Что касается любовных историй Ставрогина, то из русских радикалов с ним посоперничать мог, разумеется, не Бакунин, в этом смысле имевший проблемы, а только Герцен. Его эксгибиционистские мемуары вполне соотносимы с Исповедью Ставрогина, которая тоже не есть подлинная исповедь, ибо обращена не к Богу (о чем деликатно все время сообщает Тихон), как, скажем, у Августина, а рассчитана на публику, как и у Руссо (упоминание его «Исповеди» Ставрогиным в контексте онанизма героя издевательски говорящее). Характерна и ремарка, описывающая принесенные Тихону странички ставрогинского текста: «Печать была действительно заграничная – три отпечатанных и сброшюрованных листочка обыкновенной почтовой бумаги малого формата. Должно быть, отпечатано было секретно в какой-нибудь заграничной русской типографии, и листочки с первого взгляда очень походили на прокламацию». Очевидный намек на лондонскую типографию, где печатались герценовские мемуары и прокламации. Все петербургские приятели Ставрогина, кормившиеся за его счет, потакавшие его распутству, в сущности, были приживалы, вроде обедневшего за рубежом Огарёва, который жил приживалом при Герцене. Вряд ли самостоятельно живший отдельным домом дворянин с такой легкостью уступил бы другу-хозяину свою жену.

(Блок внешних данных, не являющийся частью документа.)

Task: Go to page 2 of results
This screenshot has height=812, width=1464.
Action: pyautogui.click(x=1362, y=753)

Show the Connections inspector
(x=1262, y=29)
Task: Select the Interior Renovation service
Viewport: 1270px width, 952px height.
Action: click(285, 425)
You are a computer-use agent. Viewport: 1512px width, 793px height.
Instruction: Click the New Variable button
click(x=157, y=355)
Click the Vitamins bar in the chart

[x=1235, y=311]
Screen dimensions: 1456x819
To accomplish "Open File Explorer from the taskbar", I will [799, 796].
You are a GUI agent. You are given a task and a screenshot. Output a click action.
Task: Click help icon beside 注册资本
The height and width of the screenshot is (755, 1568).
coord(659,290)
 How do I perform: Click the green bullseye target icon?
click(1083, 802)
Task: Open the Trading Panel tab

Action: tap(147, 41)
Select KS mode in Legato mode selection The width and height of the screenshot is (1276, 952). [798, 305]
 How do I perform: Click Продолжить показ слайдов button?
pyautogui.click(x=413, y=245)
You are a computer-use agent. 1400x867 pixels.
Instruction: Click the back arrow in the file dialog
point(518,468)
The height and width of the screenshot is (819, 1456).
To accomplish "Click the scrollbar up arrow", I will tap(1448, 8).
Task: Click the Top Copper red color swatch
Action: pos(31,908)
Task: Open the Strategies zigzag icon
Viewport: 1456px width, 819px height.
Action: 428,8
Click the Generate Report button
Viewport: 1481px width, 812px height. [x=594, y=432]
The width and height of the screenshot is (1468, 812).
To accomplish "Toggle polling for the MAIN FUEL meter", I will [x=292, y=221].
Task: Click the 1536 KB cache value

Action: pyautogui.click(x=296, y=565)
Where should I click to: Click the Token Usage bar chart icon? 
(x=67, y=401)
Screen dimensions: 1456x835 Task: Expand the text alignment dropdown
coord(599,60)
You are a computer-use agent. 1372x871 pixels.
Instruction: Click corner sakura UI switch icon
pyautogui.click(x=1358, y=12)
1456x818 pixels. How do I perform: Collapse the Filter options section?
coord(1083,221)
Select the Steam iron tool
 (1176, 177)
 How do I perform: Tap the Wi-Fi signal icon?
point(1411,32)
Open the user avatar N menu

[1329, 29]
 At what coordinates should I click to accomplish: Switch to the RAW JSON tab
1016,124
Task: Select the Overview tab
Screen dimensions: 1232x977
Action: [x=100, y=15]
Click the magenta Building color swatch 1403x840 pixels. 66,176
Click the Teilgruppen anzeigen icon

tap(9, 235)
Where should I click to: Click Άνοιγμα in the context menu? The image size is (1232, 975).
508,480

Но неужели Достоевский так не любил Герцена, что изобразил его в романе как «медиума зла» (С. Булгаков о Ставрогине)? Думаю, что любил. Ведь вот как воспринимал его: «Это был художник, мыслитель, блестящий писатель, чрезвычайно начитанный человек, остроумец, удивительный собеседник (говорил он даже лучше, чем писал) и великолепный рефлектёр. Рефлексия, способность сделать из самого глубокого своего чувства объект, поставить его перед собою, поклониться ему и сейчас же, пожалуй, и насмеяться над ним, была в нем развита в высшей степени. Без сомнения, это был человек необыкновенный»[523]. Именно частица этой любви досталась и Ставрогину, что позволило Бердяеву написать: «Поражает отношение самого Достоевского к Николаю Всеволодовичу Ставрогину. Он романтически влюблен в своего героя, пленен и обольщен им. Никогда ни в кого он не был так влюблен, никого не рисовал так романтично. Николай Ставрогин – слабость, прельщение, грех Достоевского»[524]. И прельщение – одна из важнейших тем «Бесов», начиная с политических соблазнов и кончая любовными.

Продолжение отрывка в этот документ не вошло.